Steffen,

Thanks for your comments.  Responses in-line.

Steffen Weiberle wrote:
Hi Jerry, this is great.

I have a few comments below.

Thanks
Steffen

1) "Hard" vs. "Soft" RM configuration within zonecfg

    We will enhance zonecfg(1M) so that the user can configure basic RM
    capabilities in a structured way.

    Various existing and upcoming RM features can be broken down
    into "hard" vs. "soft" partitioning of the system's resources.
    With "hard" partitioning, resources are dedicated to the zone using
    processor sets (psets) and memory sets (msets).  With "soft"
    partitioning, resources are shared, but capped, with an upper limit
    on their use by the zone.

                         Hard    |    Soft
               ---------------------------------
               cpu    |  psets   |  cpu-caps
               memory |  msets   |  rcapd

    Within zonecfg we will organize these various RM features into four
    basic zonecfg resources so that it is simple for a user to understand
    and configure the RM features that are to be used with their zone.
    Note that zonecfg "resources" are not the same as the system's
    cpu & memory resources or "resource management".  Within zonecfg, a
"resource" is the name of a top-level property group for the zone (see
    zonecfg(1M) for more information).

Are you saying just the names are different, or are there other differences as well?
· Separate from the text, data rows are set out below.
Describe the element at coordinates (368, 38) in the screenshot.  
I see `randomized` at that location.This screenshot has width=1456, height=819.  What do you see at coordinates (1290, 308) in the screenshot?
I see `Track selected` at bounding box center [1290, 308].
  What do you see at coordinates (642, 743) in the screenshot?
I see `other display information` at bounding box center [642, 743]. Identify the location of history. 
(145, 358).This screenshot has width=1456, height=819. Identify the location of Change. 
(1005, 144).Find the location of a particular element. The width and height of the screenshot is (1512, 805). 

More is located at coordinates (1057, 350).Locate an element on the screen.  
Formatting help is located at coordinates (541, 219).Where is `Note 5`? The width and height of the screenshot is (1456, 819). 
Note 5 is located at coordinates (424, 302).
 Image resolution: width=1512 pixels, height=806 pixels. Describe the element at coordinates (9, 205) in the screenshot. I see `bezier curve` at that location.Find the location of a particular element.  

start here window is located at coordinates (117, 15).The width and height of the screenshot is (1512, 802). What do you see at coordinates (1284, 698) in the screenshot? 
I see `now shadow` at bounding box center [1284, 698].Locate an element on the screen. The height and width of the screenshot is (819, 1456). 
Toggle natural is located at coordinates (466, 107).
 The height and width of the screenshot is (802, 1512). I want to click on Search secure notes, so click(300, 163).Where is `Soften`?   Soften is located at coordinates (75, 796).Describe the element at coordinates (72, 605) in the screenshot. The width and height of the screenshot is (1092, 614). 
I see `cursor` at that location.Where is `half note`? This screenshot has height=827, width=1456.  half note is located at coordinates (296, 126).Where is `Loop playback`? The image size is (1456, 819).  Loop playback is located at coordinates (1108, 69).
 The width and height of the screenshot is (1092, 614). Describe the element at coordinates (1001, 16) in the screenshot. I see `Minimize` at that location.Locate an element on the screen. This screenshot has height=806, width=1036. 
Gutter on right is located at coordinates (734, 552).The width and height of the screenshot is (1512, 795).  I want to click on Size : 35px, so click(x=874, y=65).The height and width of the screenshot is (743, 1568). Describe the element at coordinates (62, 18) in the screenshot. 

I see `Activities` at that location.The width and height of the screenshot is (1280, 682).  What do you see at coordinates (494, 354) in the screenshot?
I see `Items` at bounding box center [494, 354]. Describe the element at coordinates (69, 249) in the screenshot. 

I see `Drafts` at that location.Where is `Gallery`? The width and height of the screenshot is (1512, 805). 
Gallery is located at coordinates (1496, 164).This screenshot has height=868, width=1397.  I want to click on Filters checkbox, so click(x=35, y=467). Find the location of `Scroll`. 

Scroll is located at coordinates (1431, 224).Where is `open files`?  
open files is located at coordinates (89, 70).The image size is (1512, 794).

Unfortunately the word "resource" is overloaded here.  zonecfg(1M) uses
it to mean a group of properties which has nothing to do with
system resources (e.g. cpu or memory) or how the word "resource" is
used under the umbrella of Solaris Resource Management.

    The four new zonecfg resources are:
        dedicated-cpu
        capped-cpu       (future, after cpu-caps are integrated)
        dedicated-memory (future, after memory sets are integrated)
        capped-memory

    Each of these zonecfg resources will have properties that are
    appropriate to the RM capabilities associated with that resource.
    Zonecfg will only allow one instance of each these resource to be
    configured and it will not allow conflicting resources to be added
    (e.g. dedicated-cpu and capped-cpu are mutually exclusive).

The mapping of these new zonecfg resources to the underlying RM feature
    is:
        dedicated-cpu -> temporary pset
        dedicated-memory -> temporary mset
        capped-cpu -> cpu-cap rctl [14]
        capped-memory -> rcapd running in global zone

    Temporary psets and msets are described below, in section 2.
    Rcapd enhancements for running in the global zone are described below
    in section 4.

    The valid properties for each of these new zonecfg resources will be:

        dedicated-cpu
            ncpus
            importance
        capped-cpu
            ncpus
        dedicated-memory
            physical
            virtual
            importance
        capped-memory
            physical
            virtual

    The meaning of each of these properties is as follows:

    dedicated-cpu
        ncpus:    This can be a positive integer or range.  A value of
            '2' means two cpus, a value of '2-4' means a range of
            two to four cpus.  This sets the 'pset.min' and
            'pset.max' properties on the temporary pset.
        importance: This property is optional.  It can be a positive
            integer.  It sets the 'pool.importance' property on
            the temporary pool.

    capped-cpu
        This resource group and its property will not be delivered as
        part of this project since cpu-caps are still under
        development.  However, our thinking on this is described here
        for completeness.

        ncpus:    This is a positive decimal.  The 'ncpus' property
            actually maps to the zone.cpu-cap rctl.  This property
            will be implemented as a special case of the new zones
            rctl aliases which are described below in section 3.
            The special case handling of this property will
            normalize the value so that it corresponds to units of
            cpus and is similar to the 'ncpus' property under the
            dedicated-cpu resource group.  However, it won't accept
            a range and it will accept a decimal number.  For
            example, when using 'ncpus' in the dedicated-cpu
            resource group, a value of 1 means one dedicated cpu.
            When using 'ncpus' in the capped-cpu resource group,
            a value of 1 means 100% of a cpu is the cap setting.  A
            value of 1.25 means 125%, since 100% corresponds to one
            full cpu on the system when using cpu caps.  The idea
            here is to align the 'ncpus' units as closely as
            possible in these two cases (dedicated-cpu vs.
            capped-cpu), given the limitations and capabilities of
            the two underlying mechanisms (pset vs. rctl).  The
            'ncpus' rctl alias is described further in section 3
            below.

Just want to confirm that there are two places to the right of the decimal point, so that the smallest using is 1/100th of a CPU. This was what the original cpu-caps prototypes had. Or is the value rounded or truncated by the underlying implementation?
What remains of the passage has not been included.